The Gazzetta claims Roma and Napoli are working on a straightforward cash-plus-player-exchange to meet Kostas Manolas’ 36 million euro transfer fee. While Il Messagero reports the two deals to be totally separate, so that Roma can land Diawara after July 1st and put his transfer fee towards next year’s annual budget.
Greek defender Manolas is said to be all-on-board with going to Napoli either way, after having agreed a wage of 4 million euros a season that would nearly double his current Roma salary. Good on you Kostas, and have a good career.
Truthfully, the Manolas deal is only as good as who Roma sign to replace him, and we’ll likely have to wait a few weeks to see who that’ll be.
In the meantime, there’s a midfield prodigy to talk about: Amadou Diawara. The one that got away.
Roma Haggling Napoli Over Amadou Diawara Evaluation
Back when a teenage Diawara made waves at Bologna, Roma were just a whisker away from signing the midfield talent under Walter Sabatini. The Italian national team were just a hair away from convincing Diawara to turn oriundo. But, in the end, neither Roma nor Italy got their man.
Roma crashed out of the Champions League qualifiers against Porto during that summer of 2016, ending any hope of a Sabatini last-minute August signing, as Diawara went off to Napoli for a 15 million euro transfer fee instead.
Now 21 years of age, Diawara is currently valued between 18-20 million euros by the Partenopei. If the Gazzetta’s version of the deal is to be believed, Roma are working on Napoli fronting up as much cash as possible for Manolas by trying to work Diawara’s evaluation down. It’s reported that Roma value Diawara at around 10 million euros.

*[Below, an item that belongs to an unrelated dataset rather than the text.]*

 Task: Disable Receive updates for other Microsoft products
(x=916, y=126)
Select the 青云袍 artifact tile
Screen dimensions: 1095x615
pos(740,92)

While Napoli’s midfielder has seen his playing time lessen since Maurizio Sarri left the Partenopei bench, Diawara still possesses every tool in his arsenal that’d make a Fonseca/Sarri-esque coach want the kid in their midfield.

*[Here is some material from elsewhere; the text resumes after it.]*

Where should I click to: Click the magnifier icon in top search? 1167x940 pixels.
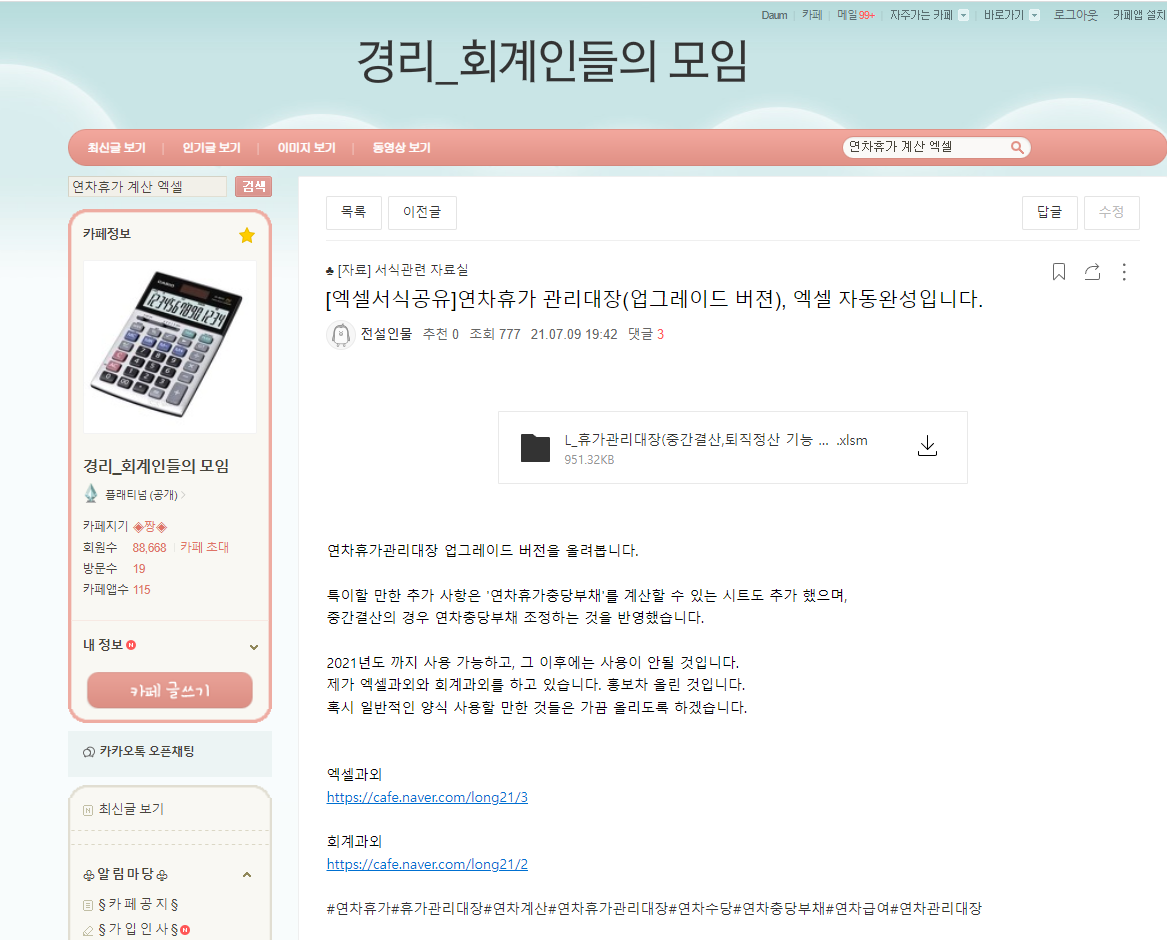click(1017, 147)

Diawara plays like he has eyes in the back of his head, constantly aware of what’s around him as he receives the ball; he can play defence-splitting long-range passes both on the ground and over the top, while his close-control on the ball means opponents struggle to close him down in possession before he evades them. You simply don’t know whether you can push up on Diawara on the ball or stand off him. From his bunker deep in the heart of midfield, he has the tools to make you regret whatever move you make against him.
If this is the way Roma’s incoming transfer campaign is kicking off for the summer of 2019 - low-budget, common sense signings that fit the team identity, Serie A-proven talent - I’m looking forward to more of the same.